----- Entries provided -----

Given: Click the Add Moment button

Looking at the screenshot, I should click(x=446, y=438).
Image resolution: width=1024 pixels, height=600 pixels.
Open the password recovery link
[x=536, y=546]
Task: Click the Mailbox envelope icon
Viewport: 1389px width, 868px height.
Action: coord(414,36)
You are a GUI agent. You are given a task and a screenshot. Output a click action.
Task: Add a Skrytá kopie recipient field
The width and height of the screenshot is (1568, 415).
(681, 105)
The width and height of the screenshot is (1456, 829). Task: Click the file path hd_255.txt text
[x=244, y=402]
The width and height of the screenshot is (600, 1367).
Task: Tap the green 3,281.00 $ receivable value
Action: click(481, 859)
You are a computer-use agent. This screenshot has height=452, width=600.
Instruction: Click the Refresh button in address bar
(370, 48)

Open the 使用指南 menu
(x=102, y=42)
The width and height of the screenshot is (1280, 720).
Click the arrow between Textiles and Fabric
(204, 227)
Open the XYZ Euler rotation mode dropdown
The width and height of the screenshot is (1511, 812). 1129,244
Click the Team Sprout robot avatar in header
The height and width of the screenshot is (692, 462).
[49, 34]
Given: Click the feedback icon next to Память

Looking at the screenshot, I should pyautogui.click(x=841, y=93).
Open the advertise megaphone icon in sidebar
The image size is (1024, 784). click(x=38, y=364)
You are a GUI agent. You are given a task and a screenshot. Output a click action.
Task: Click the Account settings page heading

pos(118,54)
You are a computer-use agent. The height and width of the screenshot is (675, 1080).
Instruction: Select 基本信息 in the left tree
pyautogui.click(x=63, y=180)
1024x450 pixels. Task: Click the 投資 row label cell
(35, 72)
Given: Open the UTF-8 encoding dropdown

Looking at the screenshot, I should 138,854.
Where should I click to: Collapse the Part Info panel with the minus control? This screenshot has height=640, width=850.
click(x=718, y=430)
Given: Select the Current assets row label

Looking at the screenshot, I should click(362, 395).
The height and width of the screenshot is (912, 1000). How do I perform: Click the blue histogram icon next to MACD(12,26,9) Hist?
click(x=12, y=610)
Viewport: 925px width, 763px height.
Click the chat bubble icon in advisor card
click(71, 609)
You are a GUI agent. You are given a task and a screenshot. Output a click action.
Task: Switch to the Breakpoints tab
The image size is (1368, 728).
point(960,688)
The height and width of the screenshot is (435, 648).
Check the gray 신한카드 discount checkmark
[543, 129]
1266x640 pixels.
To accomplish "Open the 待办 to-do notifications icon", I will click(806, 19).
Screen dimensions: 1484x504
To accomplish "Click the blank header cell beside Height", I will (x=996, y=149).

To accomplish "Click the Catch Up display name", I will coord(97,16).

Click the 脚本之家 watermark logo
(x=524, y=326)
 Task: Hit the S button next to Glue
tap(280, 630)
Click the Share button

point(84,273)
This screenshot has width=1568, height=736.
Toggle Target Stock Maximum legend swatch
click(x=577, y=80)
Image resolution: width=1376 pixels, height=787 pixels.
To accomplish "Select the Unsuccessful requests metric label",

-----

This exercise calls for every record to be restated word for word.

Written solution =
Given: Click the Add Moment button

Looking at the screenshot, I should click(x=446, y=438).
Image resolution: width=1024 pixels, height=600 pixels.
Open the password recovery link
[x=536, y=546]
Task: Click the Mailbox envelope icon
Viewport: 1389px width, 868px height.
Action: coord(414,36)
You are a GUI agent. You are given a task and a screenshot. Output a click action.
Task: Add a Skrytá kopie recipient field
The width and height of the screenshot is (1568, 415).
(681, 105)
The width and height of the screenshot is (1456, 829). Task: Click the file path hd_255.txt text
[x=244, y=402]
The width and height of the screenshot is (600, 1367).
Task: Tap the green 3,281.00 $ receivable value
Action: click(481, 859)
You are a computer-use agent. This screenshot has height=452, width=600.
Instruction: Click the Refresh button in address bar
(370, 48)

Open the 使用指南 menu
(x=102, y=42)
The width and height of the screenshot is (1280, 720).
Click the arrow between Textiles and Fabric
(204, 227)
Open the XYZ Euler rotation mode dropdown
The width and height of the screenshot is (1511, 812). 1129,244
Click the Team Sprout robot avatar in header
The height and width of the screenshot is (692, 462).
[49, 34]
Given: Click the feedback icon next to Память

Looking at the screenshot, I should pyautogui.click(x=841, y=93).
Open the advertise megaphone icon in sidebar
The image size is (1024, 784). click(x=38, y=364)
You are a GUI agent. You are given a task and a screenshot. Output a click action.
Task: Click the Account settings page heading

pos(118,54)
You are a computer-use agent. The height and width of the screenshot is (675, 1080).
Instruction: Select 基本信息 in the left tree
pyautogui.click(x=63, y=180)
1024x450 pixels. Task: Click the 投資 row label cell
(35, 72)
Given: Open the UTF-8 encoding dropdown

Looking at the screenshot, I should 138,854.
Where should I click to: Collapse the Part Info panel with the minus control? This screenshot has height=640, width=850.
click(x=718, y=430)
Given: Select the Current assets row label

Looking at the screenshot, I should click(362, 395).
The height and width of the screenshot is (912, 1000). How do I perform: Click the blue histogram icon next to MACD(12,26,9) Hist?
click(x=12, y=610)
Viewport: 925px width, 763px height.
Click the chat bubble icon in advisor card
click(71, 609)
You are a GUI agent. You are given a task and a screenshot. Output a click action.
Task: Switch to the Breakpoints tab
The image size is (1368, 728).
point(960,688)
The height and width of the screenshot is (435, 648).
Check the gray 신한카드 discount checkmark
[543, 129]
1266x640 pixels.
To accomplish "Open the 待办 to-do notifications icon", I will click(806, 19).
Screen dimensions: 1484x504
To accomplish "Click the blank header cell beside Height", I will (x=996, y=149).

To accomplish "Click the Catch Up display name", I will coord(97,16).

Click the 脚本之家 watermark logo
(x=524, y=326)
 Task: Hit the S button next to Glue
tap(280, 630)
Click the Share button

point(84,273)
This screenshot has width=1568, height=736.
Toggle Target Stock Maximum legend swatch
click(x=577, y=80)
Image resolution: width=1376 pixels, height=787 pixels.
To accomplish "Select the Unsuccessful requests metric label",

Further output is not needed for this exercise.